Multidimensional Hierarchical Fabric-based Supercapacitor With Bionic Fiber Micro-arrays for Smart Wearable Electronic Textiles.

Flexible textile-based supercapacitors (SCs) have attracted numerous attentions with the rapid development of the artificial intelligent technology and smart wearable electronic textiles. However, energy storage performance of common textile-based SCs are always restricted with the low dimensional substrates (i.e., one-dimensional fibers or two-dimensional fabrics), so flexible textile-based SCs with multifarious hierarchical substrates are highly desired. Herein, a multidimensional hierarchical fabric electrode model with a bionic fiber micro-array structure has been designed, inspired by the "grasp effect" of the sophisticated arrangement structures of hedgehog spines. And the bionic assembled SCs exhibit enhanced specific areal capacitance of 245.5 mF/cm2 at 1 mV/cm2, high energy density 21.82 μWh/cm2 at 0.4 mW/cm2 compared with planar fabric-based SCs (41.6 mF/cm2).
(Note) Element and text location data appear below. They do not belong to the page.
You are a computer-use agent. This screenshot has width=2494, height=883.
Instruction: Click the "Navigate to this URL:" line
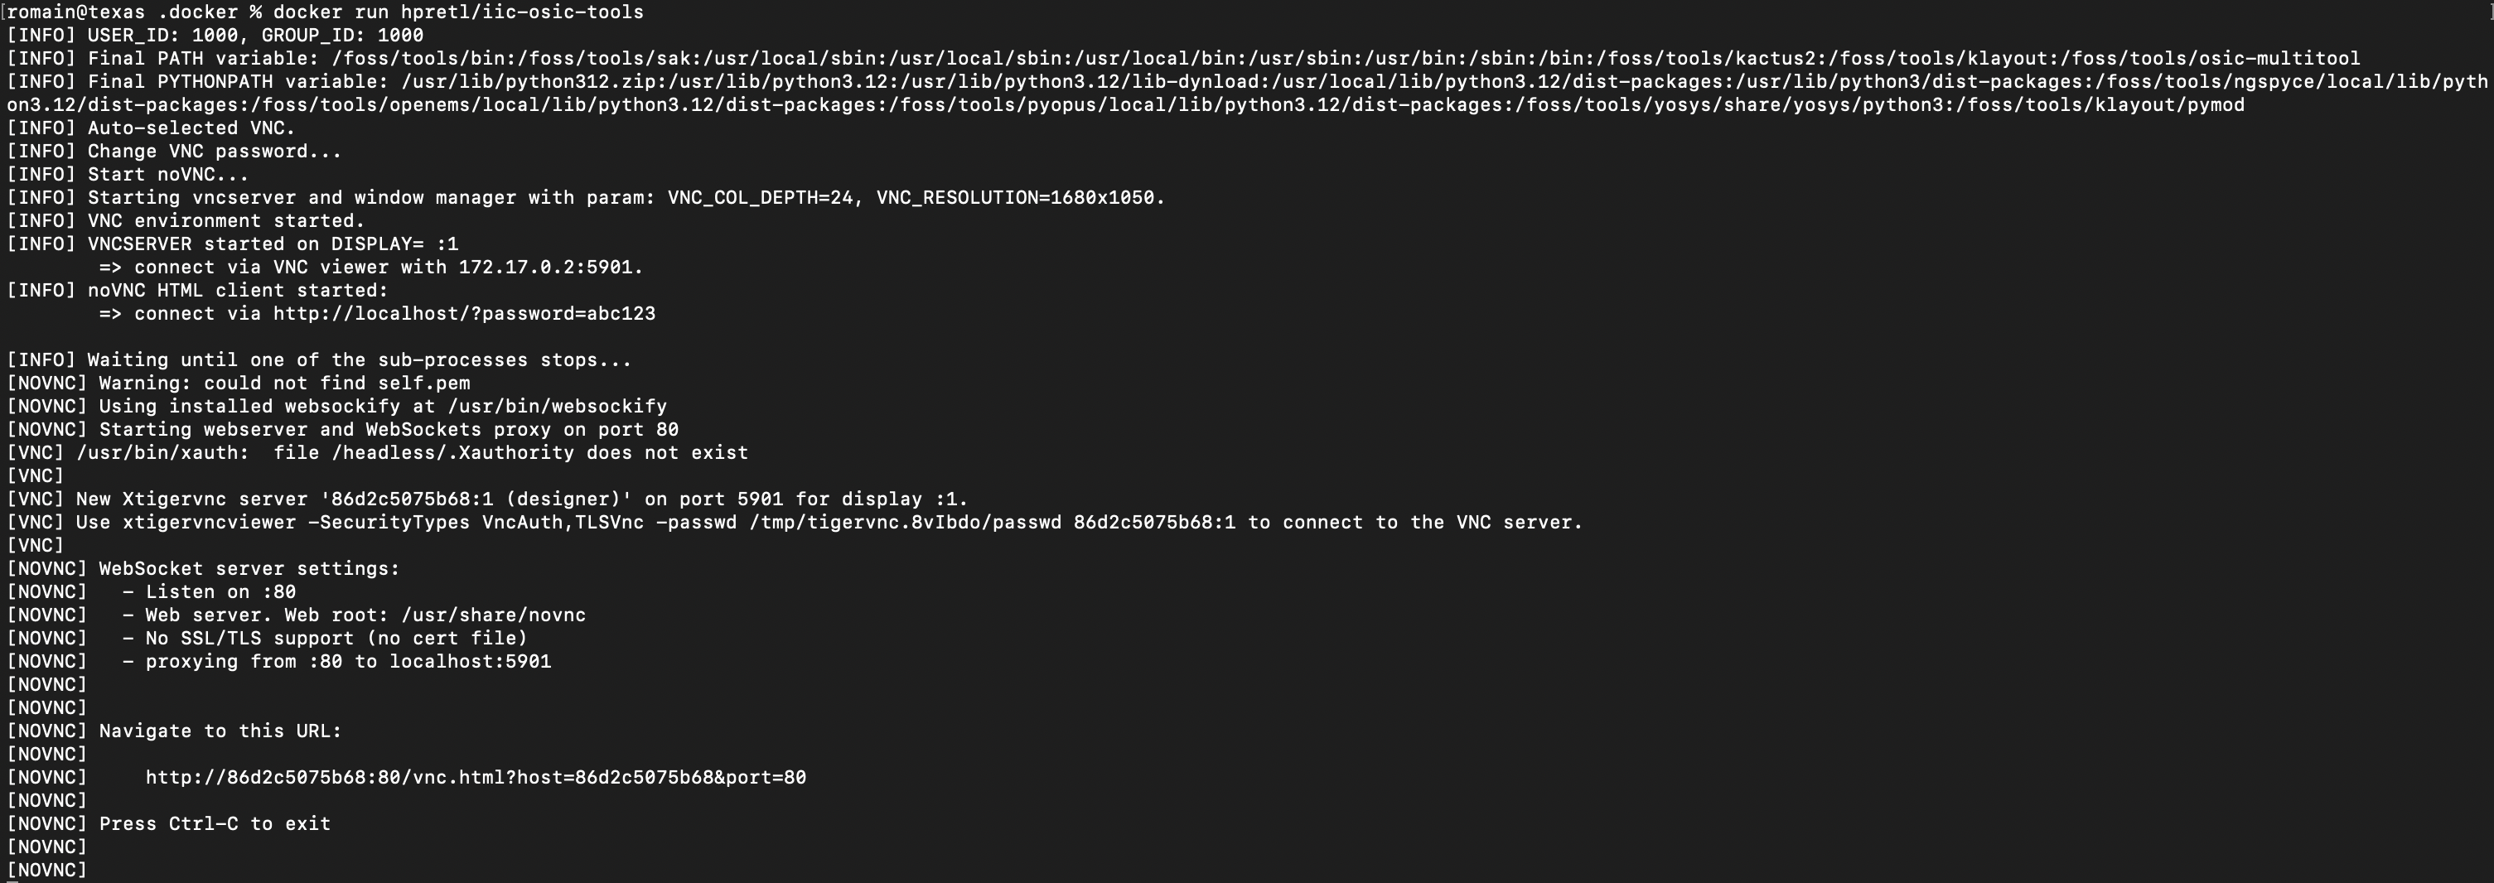pos(220,731)
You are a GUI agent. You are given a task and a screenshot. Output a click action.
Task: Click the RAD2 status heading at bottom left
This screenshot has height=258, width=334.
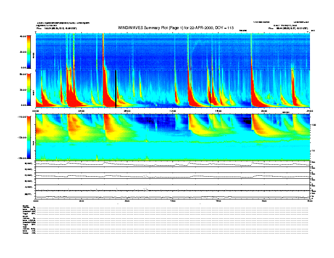[x=25, y=205]
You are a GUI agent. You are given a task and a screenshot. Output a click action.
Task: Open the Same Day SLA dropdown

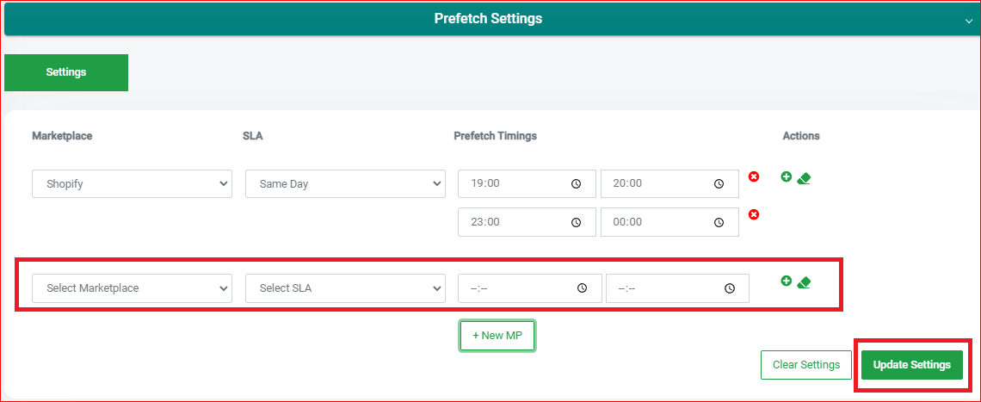pyautogui.click(x=345, y=184)
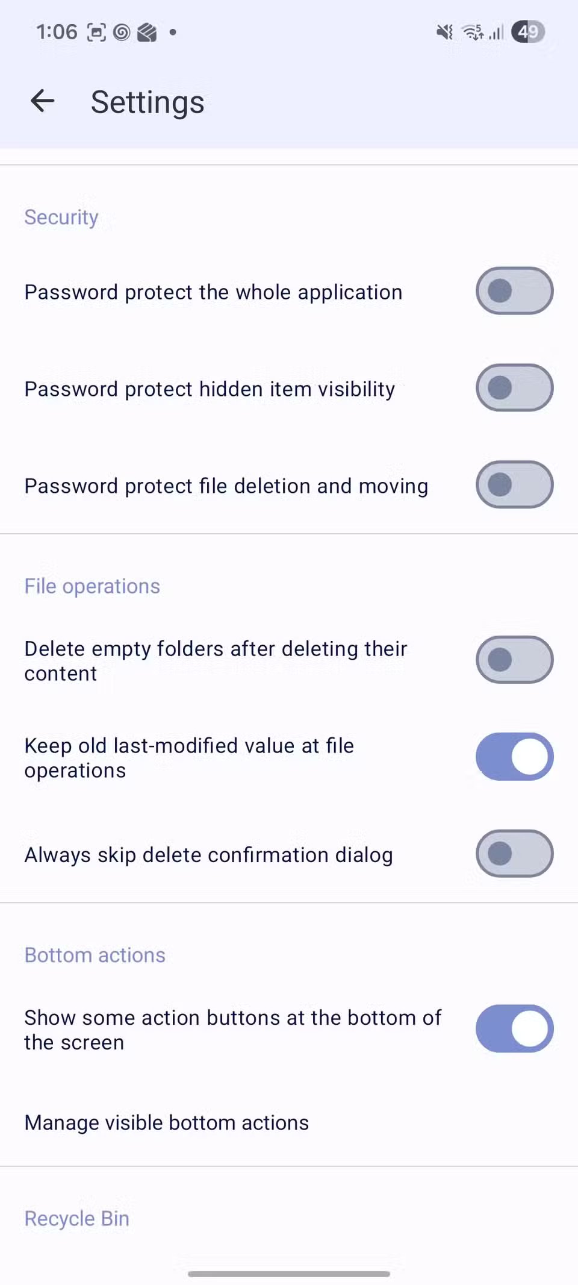
Task: Enable always skip delete confirmation dialog
Action: 514,854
Besides, the SCs also maintain a stable capacitance ratio of 83.9% after 10000 cycles and merely capacitance loss under different bending states. As a proof of the concept, an all-fabric smart electronic switch is fabricated with self-power and wearable properties, along with some other trial applications. Such hierarchical fabric with the bionic fiber micro-array structure is believed to enhance the performance of the assembled SCs. And we foresee that the multidimensional hierarchical fabric would bring broader application prospects for flexible energy storage devices and smart wearable electronic textiles. Keywords: Smart Textiles, Flexible textile-based supercapacitors, Multidimensional hierarchical fabric, Bionic fiber micro-array structure, High specific capacitance.